Every returning year since we have been asked to come and live, and every year we said we’d think about it, and now forty years on we realise it’s now way too late. I’m certainly too old to move now, unless my six lucky balls fall into place! Although I can understand the Spanish language and am able to read it, my spoken is very poor, but once I get into the zone I can manage to make the locals either understand or laugh.
Today Jean returns to Devon, as she also loves it here too. This early morning we have arranged to meet for breakfast at a pleasant hotel in Paignton where we can be waited on. We greet and hug, and hold on tight in what seems like an eternity, with a few moments silence we then chat about the constant that is old times. We laugh about our adventures into Benidorm on the old road late at night, seven of us crammed into a battered old right hand drive car trying to out run the Policia, as both a foreign car full of foreigners attracts much attention, especially late at night. Images of us skidding around the winding corners with precarious drops over cliff edges, we could have all been killed, but we were not and are still able to tell the tale.’ … often a voice from the rear seat would scream out from a parent ‘NOT YET JEAN’ as she would attempt to make her move and overtake.
One great memory for me that is rather precious ….. ‘One sultry baking hot afternoon, the two of us headed toward the Peñon, walking off the normal path we climbed down through the palms, brushing the many shrubs of juniper, lavender and white pine with our legs, the scent was heaven. We found our way down onto the rocks under a remote part of the outcrop, the sun shone bright and high, the rays reflected over the water. Far away the horizon rested between the sea and the bright blue sky. Daring each other, we dived off the high rock edge into the deep crystal clear warm waters, below lay a wreck of a small fishing boat on the sea-bed which was teaming with marine life, above us the peregrine falcons which were nesting on the rock face circled high. The gentle winds blew sea-spray over our faces as we swam toward the bright light and just kept on laughing together, time and dimensions were as one.
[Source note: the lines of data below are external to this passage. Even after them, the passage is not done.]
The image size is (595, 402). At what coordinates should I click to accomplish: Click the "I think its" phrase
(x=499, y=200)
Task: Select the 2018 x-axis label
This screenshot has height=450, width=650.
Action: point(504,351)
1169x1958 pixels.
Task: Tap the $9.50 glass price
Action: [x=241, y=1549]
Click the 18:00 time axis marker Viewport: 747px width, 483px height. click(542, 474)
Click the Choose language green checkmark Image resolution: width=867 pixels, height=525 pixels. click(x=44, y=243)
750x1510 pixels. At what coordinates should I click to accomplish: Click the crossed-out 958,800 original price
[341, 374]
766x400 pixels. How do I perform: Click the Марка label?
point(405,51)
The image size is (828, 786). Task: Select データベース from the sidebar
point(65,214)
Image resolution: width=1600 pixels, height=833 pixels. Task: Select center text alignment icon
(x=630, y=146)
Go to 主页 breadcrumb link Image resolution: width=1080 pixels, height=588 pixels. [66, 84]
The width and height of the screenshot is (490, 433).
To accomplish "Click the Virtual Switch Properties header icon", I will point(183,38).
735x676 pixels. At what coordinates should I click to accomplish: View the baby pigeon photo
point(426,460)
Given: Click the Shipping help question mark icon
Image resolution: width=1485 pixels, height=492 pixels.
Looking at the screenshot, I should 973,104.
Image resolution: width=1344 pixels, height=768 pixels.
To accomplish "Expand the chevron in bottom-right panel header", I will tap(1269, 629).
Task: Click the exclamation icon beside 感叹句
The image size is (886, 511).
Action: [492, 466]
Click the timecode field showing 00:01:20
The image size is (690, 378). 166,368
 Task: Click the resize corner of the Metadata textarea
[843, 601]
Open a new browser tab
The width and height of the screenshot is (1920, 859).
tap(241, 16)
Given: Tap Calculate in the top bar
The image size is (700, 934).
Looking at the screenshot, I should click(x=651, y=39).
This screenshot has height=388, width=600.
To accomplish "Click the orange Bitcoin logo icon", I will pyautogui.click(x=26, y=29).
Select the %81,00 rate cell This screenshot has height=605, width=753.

There were no other distractions, all was quiet, all was as if it were the dawn of time.’
Sometimes when something poignant like that happens, only hind sight tends to make you realise perhaps you should have grasped what was in your hand at that particular moment. Maybe it was a sign sent from somewhere far greater than part of the grand scheme we are now in, perhaps we shall never know!
These two universes have been running side by side for what probably has been millions and millions of years, occasionally bumping into one other and then spinning off until the next orbit brings us right back onto the preplanned collision course again.
So, is this what might be considered as part of the Big Bang Theory?
Jean once a young single mother and now with her grown girls, stands proud as a grandmother greatly respected by her Spanish family and those she loves. Me, once a Son, now a proud Father to my beautiful daughter and her partner and of a wonderful mate.
Spending just two hours every forty million years together is as if we have never been apart, and we talk about the same things every time ….. and yes, we still laugh at the same old news.
Sadly, saying goodbye was very emotional this time ….
Until the next collision course my dear!